スペイン19世紀のフレスコ画、「修復」のなれの果て 悲惨な結末
(CNN) スペインの教会の柱に描かれていた120年前のフレスコ画が、高齢の一般信者の手で「修復」されて原画とは似ても似つかない状態になっているのが見つかり、地元で騒ぎになっている。
「修復」が行われたのは、スペイン北東部ボルハの教会にある19世紀の画家エリアス・ガルシア・マルティネスの作品。いばらの冠をかぶったキリストの肖像が描かれていた。
ボルハの地域研究センター職員がこの作品を写真に収めようと教会を訪れて異変に気付き、「驚愕した」という。

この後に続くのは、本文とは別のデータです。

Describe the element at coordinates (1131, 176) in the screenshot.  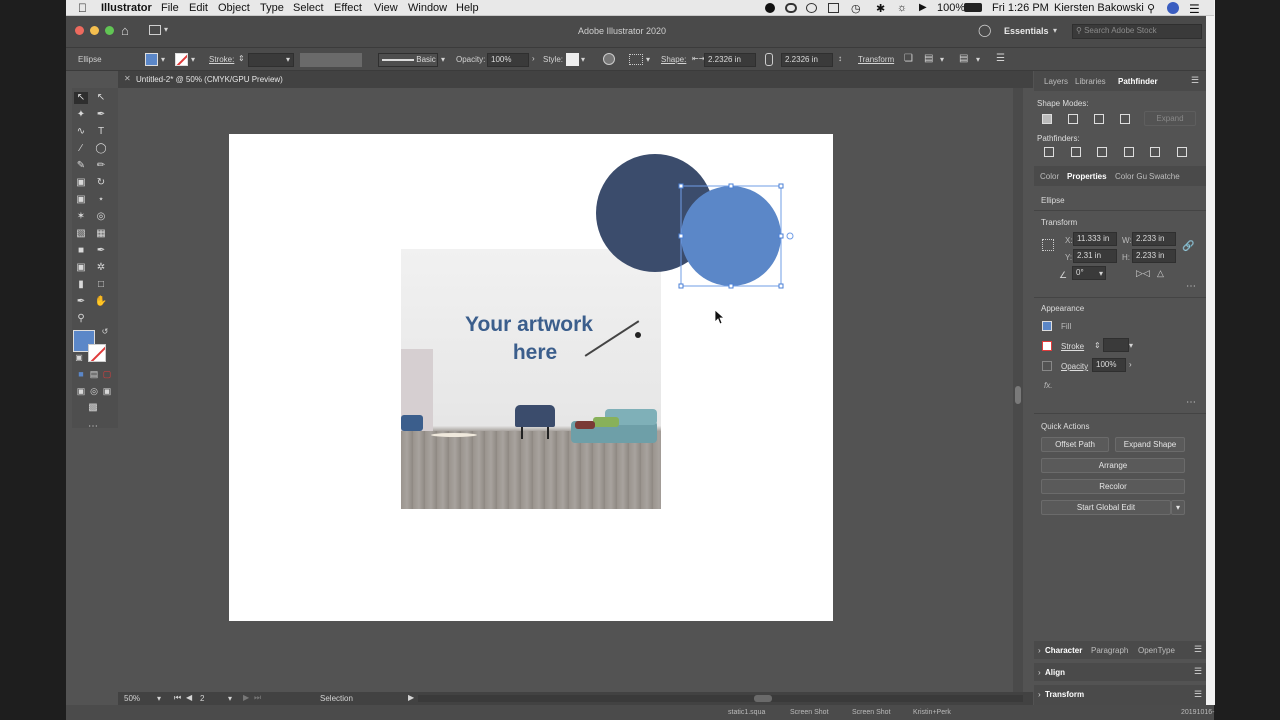
I see `tab-color-guide: Color Gu` at that location.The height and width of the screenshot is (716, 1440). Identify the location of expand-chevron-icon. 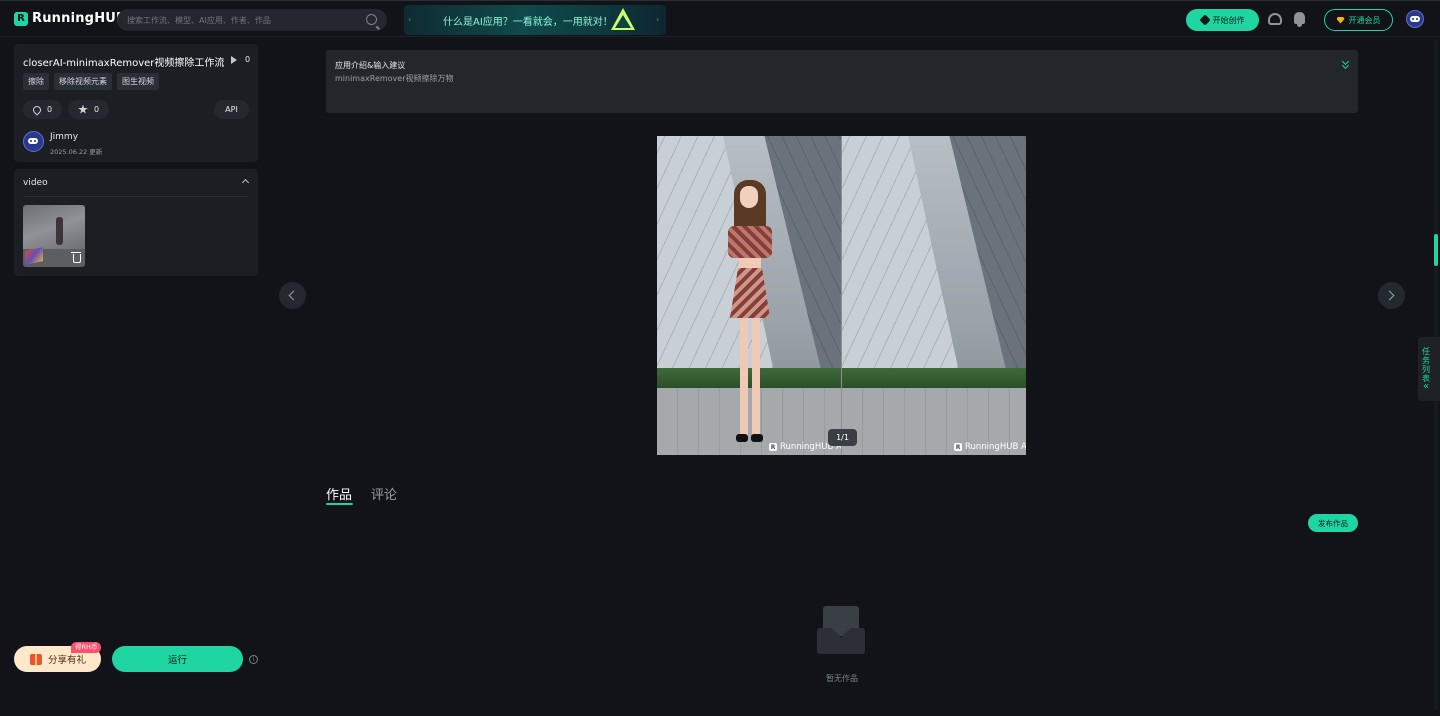
(1346, 64).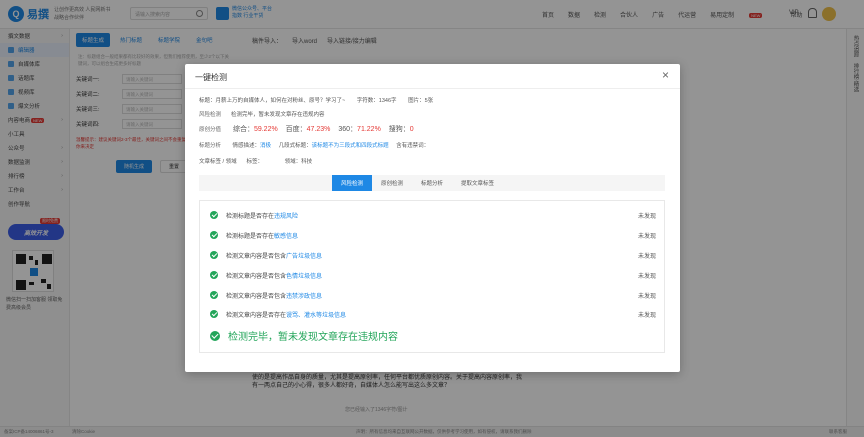 The image size is (864, 437). I want to click on check-link: 违规风险, so click(286, 216). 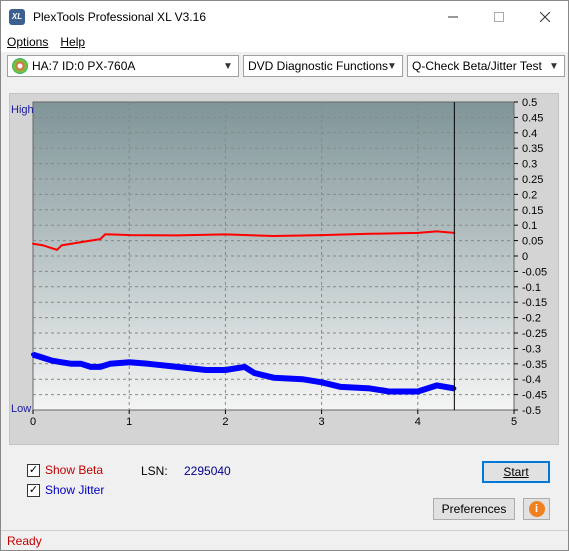 What do you see at coordinates (418, 422) in the screenshot?
I see `x-tick-label: 4` at bounding box center [418, 422].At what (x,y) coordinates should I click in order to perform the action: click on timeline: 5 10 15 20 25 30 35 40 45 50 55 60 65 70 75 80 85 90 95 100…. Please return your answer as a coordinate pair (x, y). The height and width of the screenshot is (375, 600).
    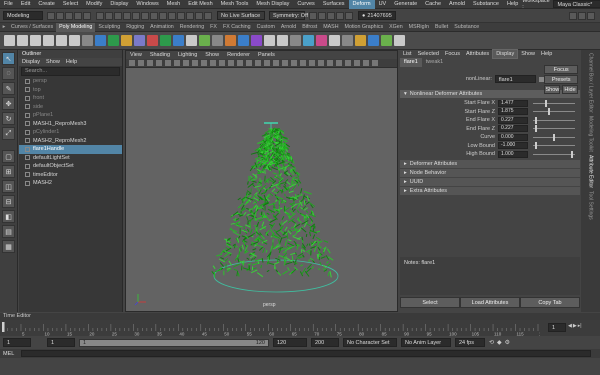
    Looking at the image, I should click on (300, 328).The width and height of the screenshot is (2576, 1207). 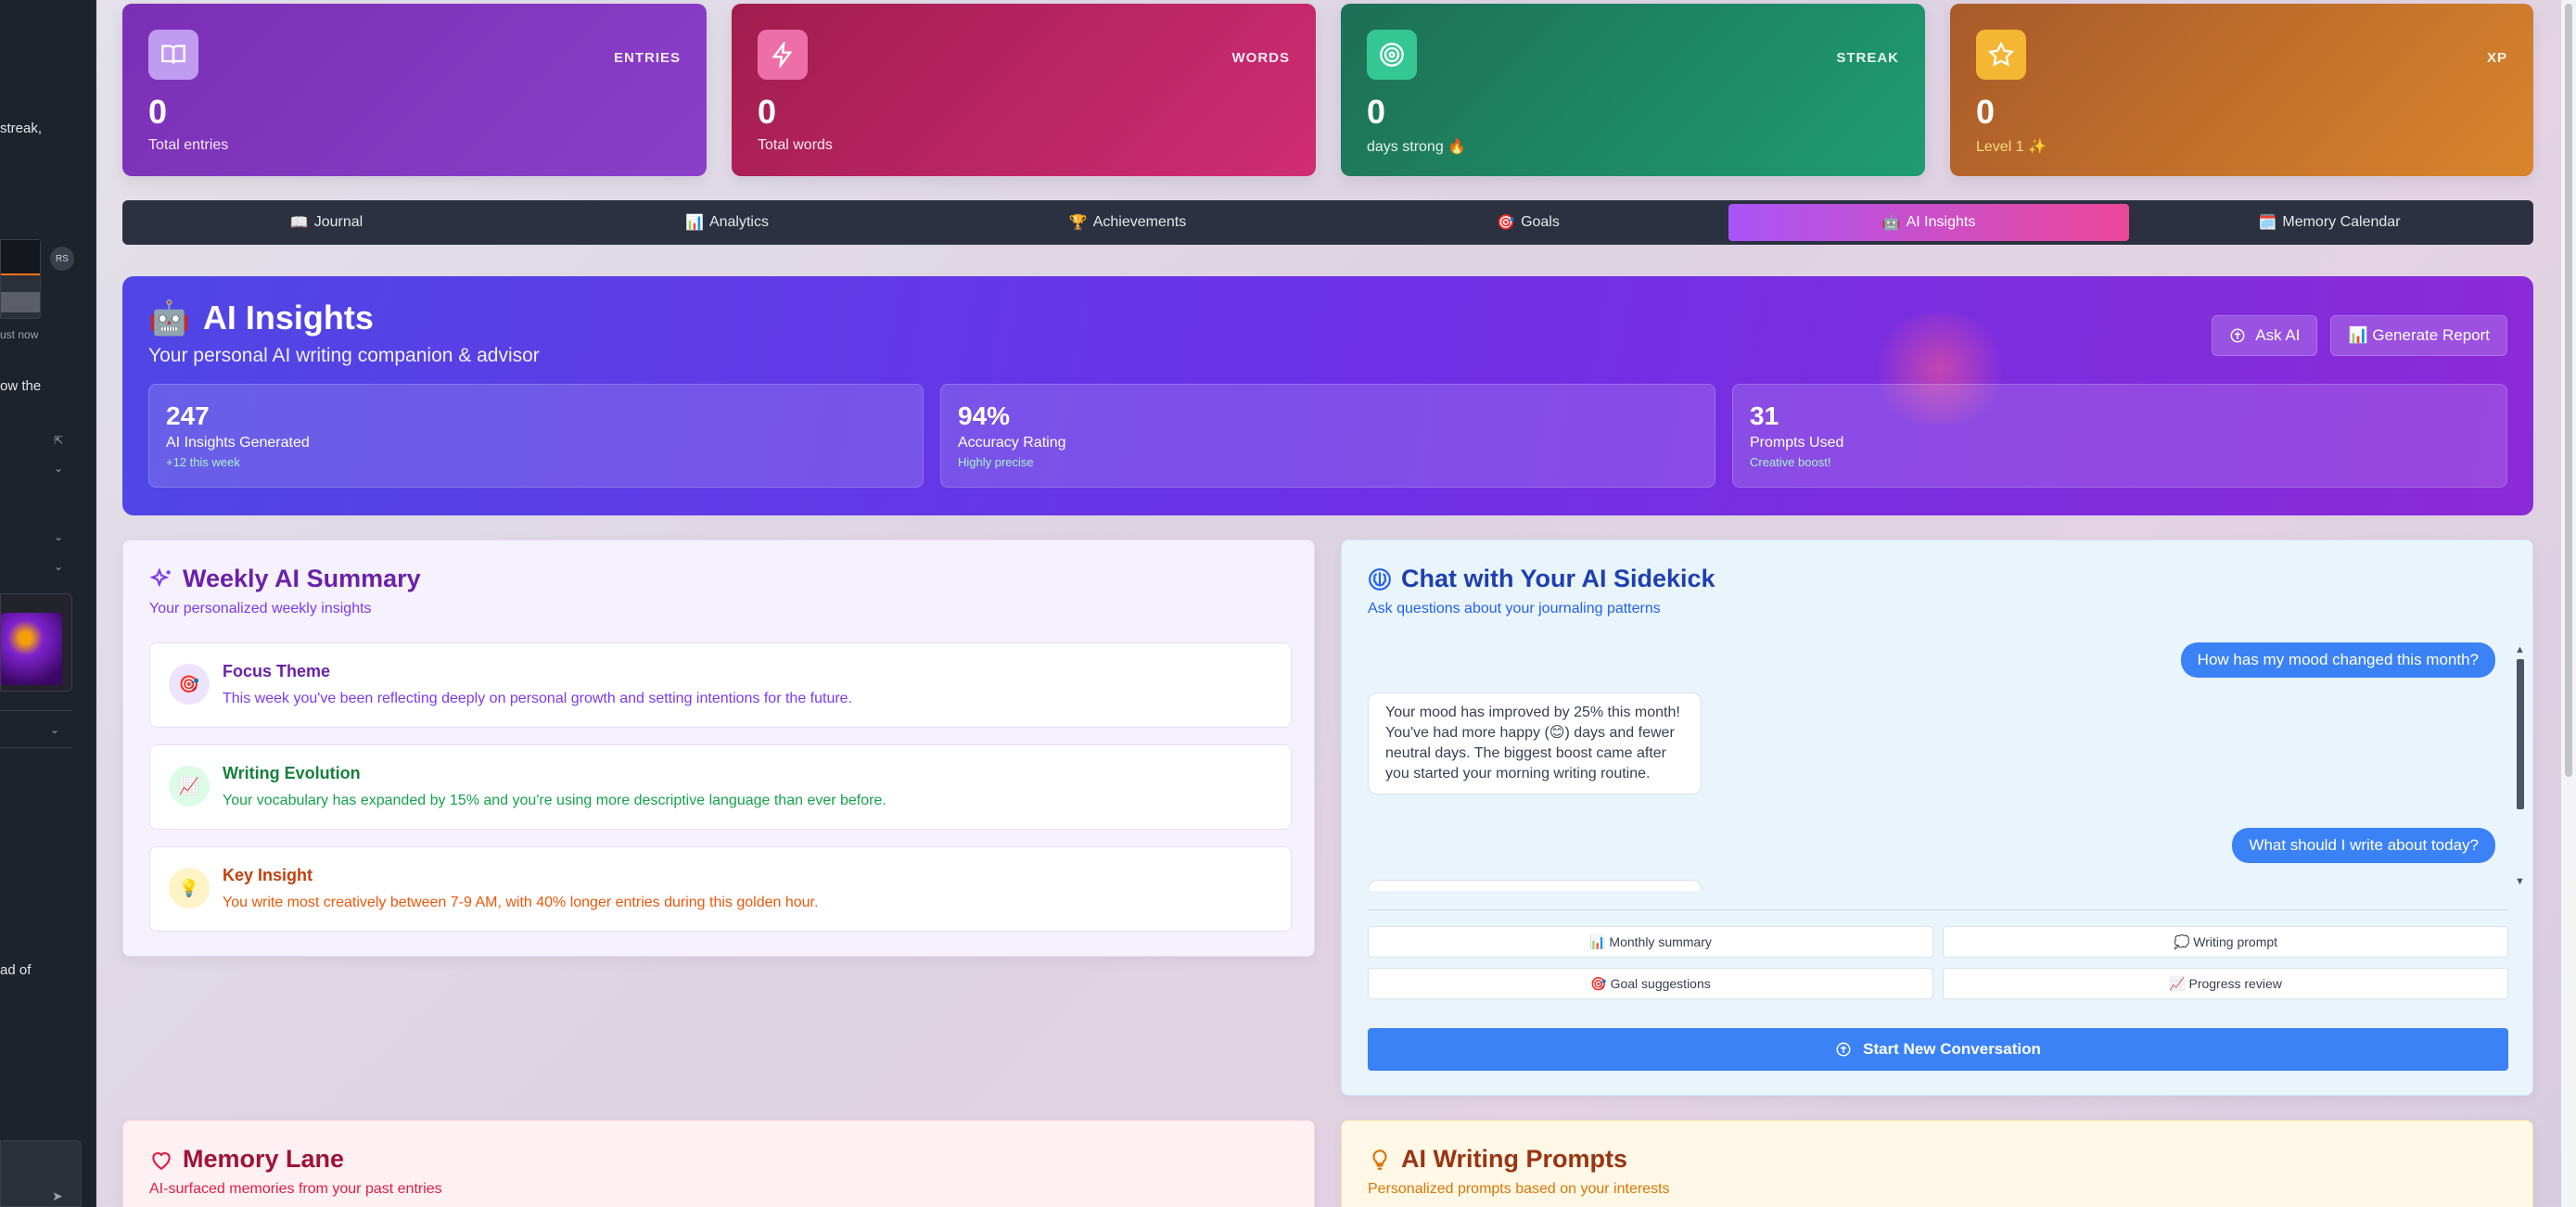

「修復」を手掛けたのは教会員のセシリア・ヒメネスさん。地元メディアの取材に対し「頼まれたからやっただけ」と話している。作業は堂々とやっており、ほかの信者たちも見ていたが、誰も止めようとしなかったという。
変わり果てたその姿に、地元に住むガルシアの孫のテレサ・ガルシアさんは「作品が破壊されてしまった」とショックを受けている。
作品を元通りにできる手段があるかどうかは不明。地域研究センターは「この言語に絶する行為に解決策があるのかどうかは分からない。しかし再発防止のための対策が必要だ。意図はともかく、強く非難されるべき行為だ」と述べている。
今回の出来事について同センターのブログに寄せられたコメントの中には、英コメディアン、ローワン・アトキンソンが演じる「ミスター・ビーン」の1997年の映画版で、画家ホイスラーの母の肖像画が悲惨な目にあう一場面を思わすとの一文も見られた。